Lists can be constructed using the right-associative cons operator @

1 @ 2 @ [3, 4, 5]  // [1, 2, 3, 4, 5]

No language would be complete without variable bindings. We define these using let:

let x = 42
let y = 43
x + y

"Rebinding" is not currently permitted. Value bindings are fixed upon definition. Consider:

let x = 42
x = 43 // ERROR

The idiomatic way to do something like this is to define a new binding:

let x = 42
let x' = 43

x' // 43

Conditionals

Latro offers two main forms of conditionals: if and cond.

let v = if (True) 42 43
v // 42

The "else" branch is required, and both branches of a conditional must be of the same type.

To avoid the hassle of writing complex sequences of if expressions, we can use the cond form:

let b1 = True
let b2 = False
cond {
  and(b1, b2) -> 42
  or(b1, b2)  -> 43
  _           -> 44
} // 43

Note that we can use arbitrary expressions and/or functions in the test expression for a case, as long as each test expression is of type Bool.
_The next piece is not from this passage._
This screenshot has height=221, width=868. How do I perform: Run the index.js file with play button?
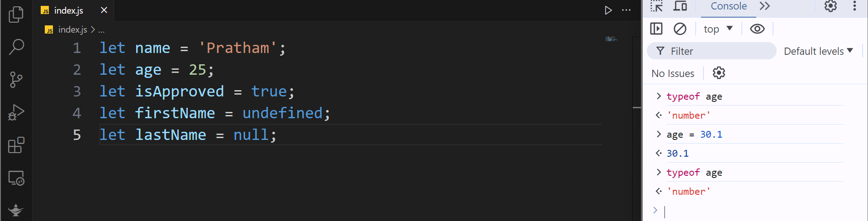pos(608,10)
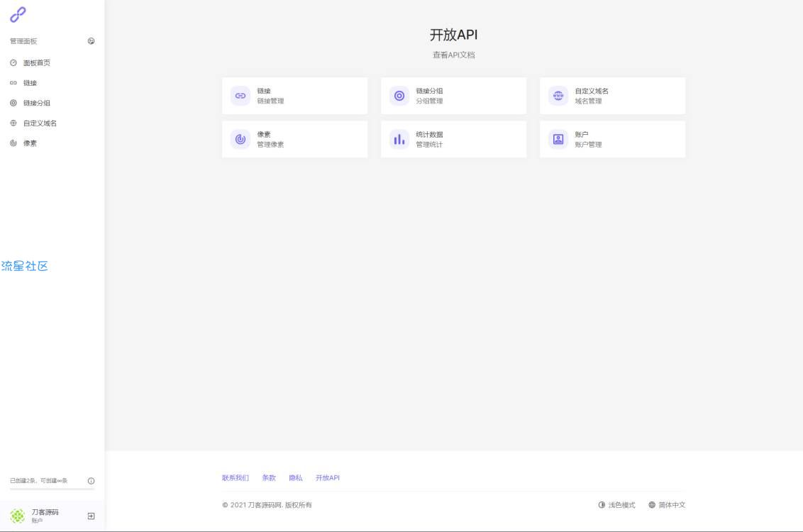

The compiler will not verify exhaustiveness for a cond, so we may end up with a runtime exception if we don't include an explicit catch-all case (e.g. _ -> ...).

Patterns and switch

In any let binding (and also in function arguments, as we will see) we can use patterns to destructure a value and introduce new bindings for its subcomponents. For example, we may want to bind elements of a list:

let ls = [1, 2, 3, 4, 5]
let [_, _, x, y, z] = ls
[x, y, z]

Yields the list [3, 4, 5]. We can also use the cons operator to destructure:

let ls = [1, 2, 3, 4, 5]
let x@_ = ls
x

Yields the integer 1. Notice also that we can use the wildcard pattern (_) in places where we wish to ignore certain parts of a value.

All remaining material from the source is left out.